__WORK INSTRUCTION__:
Nothing but the lines from the one containing "Given: Follow the" through the last line of the records belongs in the answer, copied exactly and with the pictures left out.
=== RECORDS PROVIDED ===
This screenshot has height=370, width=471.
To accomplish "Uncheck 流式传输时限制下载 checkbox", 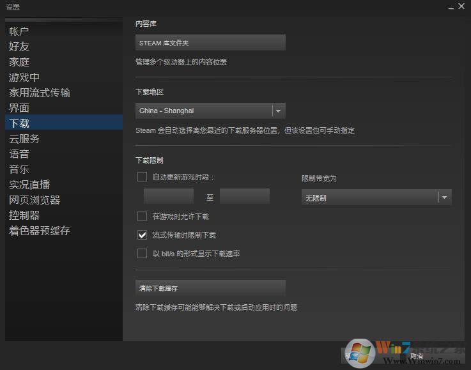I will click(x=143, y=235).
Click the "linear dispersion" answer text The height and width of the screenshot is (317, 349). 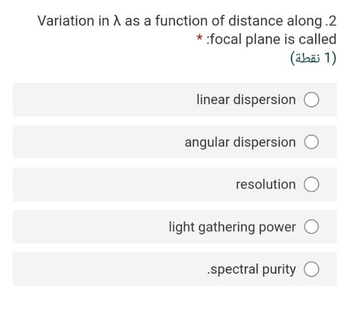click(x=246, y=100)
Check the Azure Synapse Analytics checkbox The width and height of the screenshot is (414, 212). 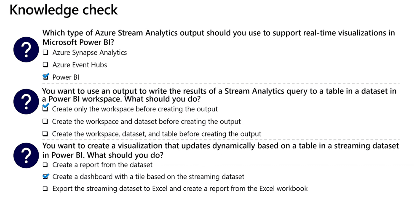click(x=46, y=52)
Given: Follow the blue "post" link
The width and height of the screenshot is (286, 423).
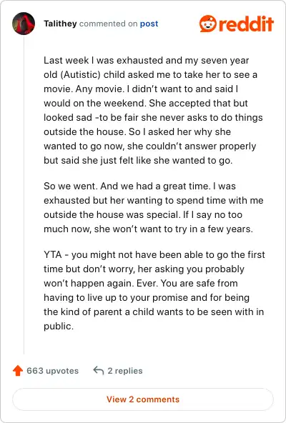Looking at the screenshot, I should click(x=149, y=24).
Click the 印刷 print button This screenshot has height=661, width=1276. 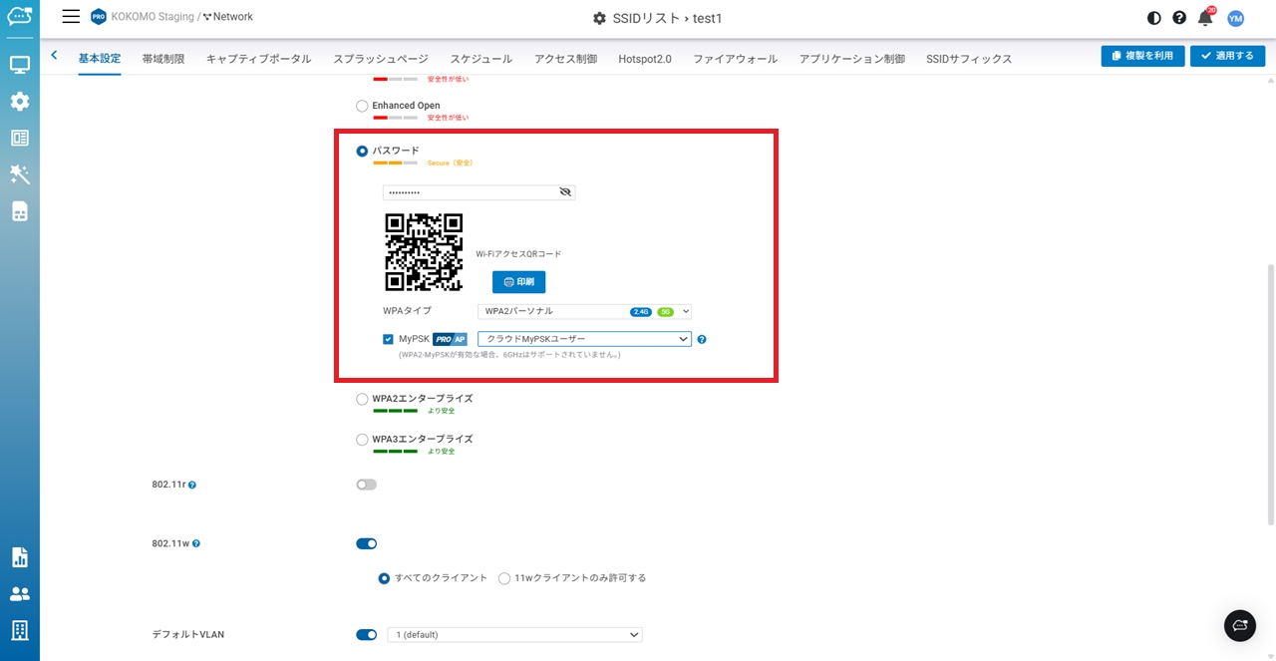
===
__ANSWER BOX__:
Given: Follow the blue "post" link
The width and height of the screenshot is (286, 423).
Looking at the screenshot, I should click(x=149, y=24).
Click the 印刷 print button This screenshot has height=661, width=1276. 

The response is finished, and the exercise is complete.